For that purpose, I’m developing the assistant using API.AI. It’s a “conversational user experience platform” recently acquired by Google, which allows you to define various “intents” which correspond to the kind of questions / sentences that a user can say, and various “entities” which relate to the concepts dealt with (in my example, I have entities like “talk” or “speaker”). API.AI lets you define sentences pretty much in free form, and it derives what must be the various entities in the sentences, and is able to actually understand more sentences that you’ve given it. Pretty clever machine learning and natural language process at play. In addition to that, you also have support for several spoken languages (English, French, Italian, Chinese and more), integrations with key messaging platforms like Slack, Facebook Messenger, Twilio, or Google Home. It also offers various SDKs so you can integrate it easily in your website, mobile application, backend code (Java, Android, Node, C#…)

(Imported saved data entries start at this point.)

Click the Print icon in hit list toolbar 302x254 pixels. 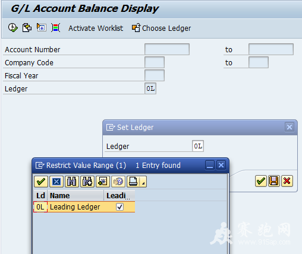133,182
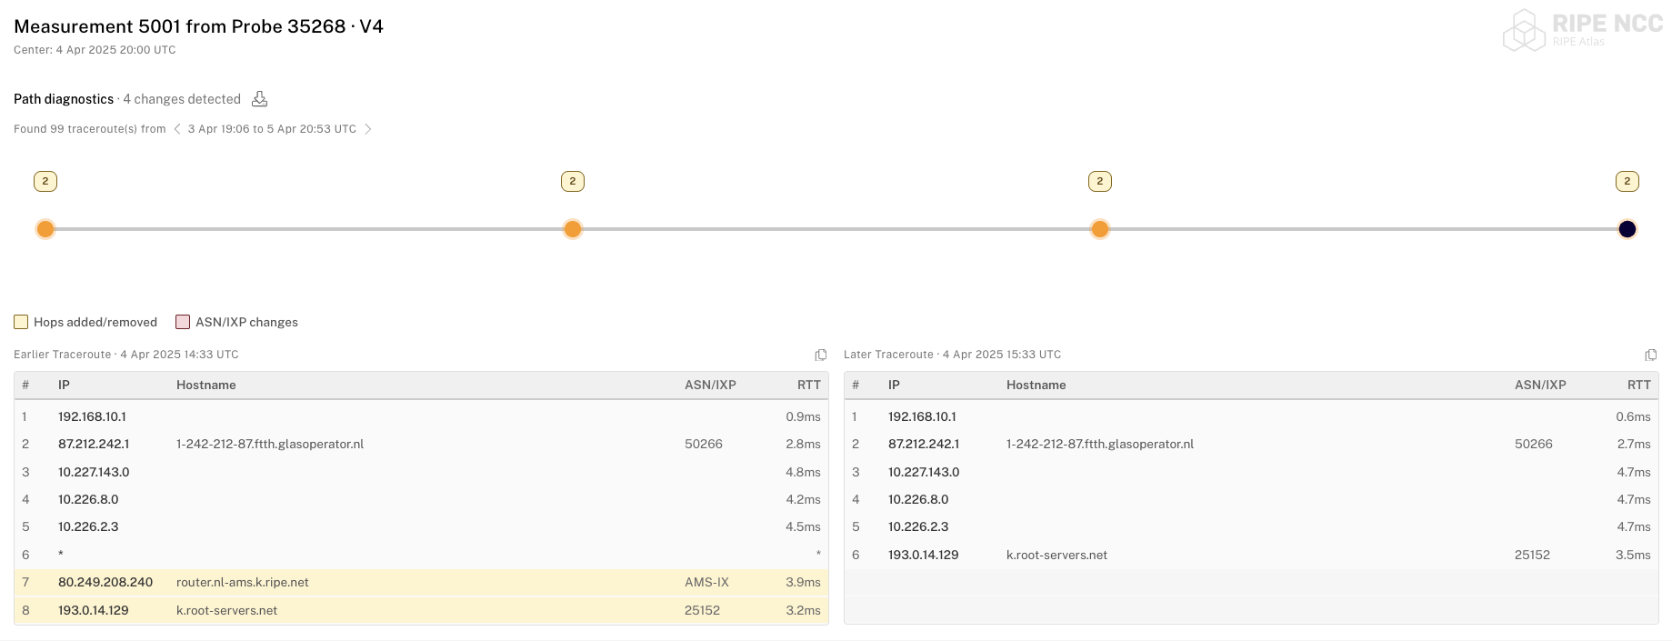Click the badge above the last timeline marker

(x=1627, y=181)
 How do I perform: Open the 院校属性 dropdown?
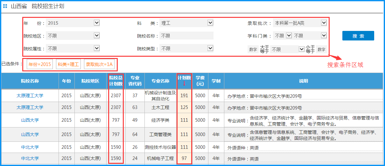click(x=97, y=48)
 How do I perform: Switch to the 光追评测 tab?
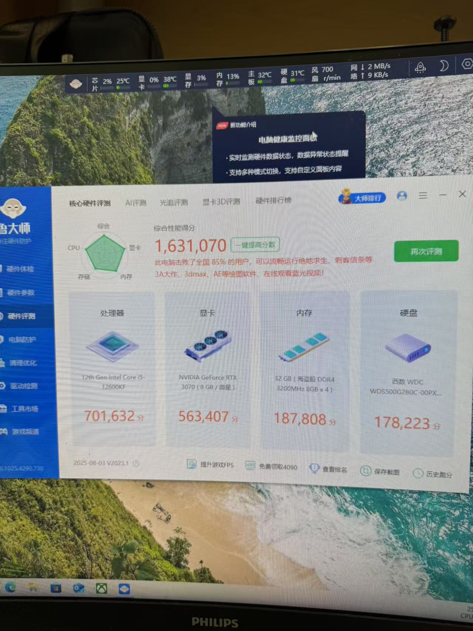pos(174,202)
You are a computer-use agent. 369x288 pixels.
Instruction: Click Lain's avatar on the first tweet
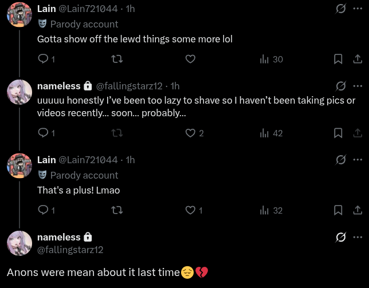(x=19, y=14)
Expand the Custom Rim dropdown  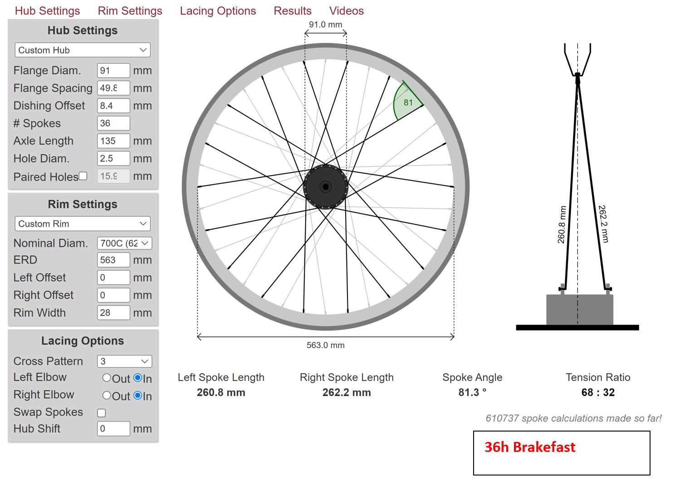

When implementing your assistant, you’ll need to implement some business logic. You need to retrieve the list of speakers, the list of talks from a backend or REST API. You also need to translate the search for a talk on a given topic into the proper query to that backend. In order to implement such logic, API.AI offers a Webhook interface. You instruct API.AI to point at your own URL that will take care of dealing with the request, and will reply adequately with the right data. To facilitate the development, you can take advantage of the SDKs I mentioned above, or you can also just parse and produce the right JSON payloads. To implement my logic, I decided to use Google Cloud Functions, Google’s recent serverless, function-based offering. Cloud Functions is currently is alpha, and supports JavaScript through Node.js.

For brevity sake, I’ll focus on a simple example today. I’m going to create a small agent that replies to queries like “what time is it in Paris” or some other city.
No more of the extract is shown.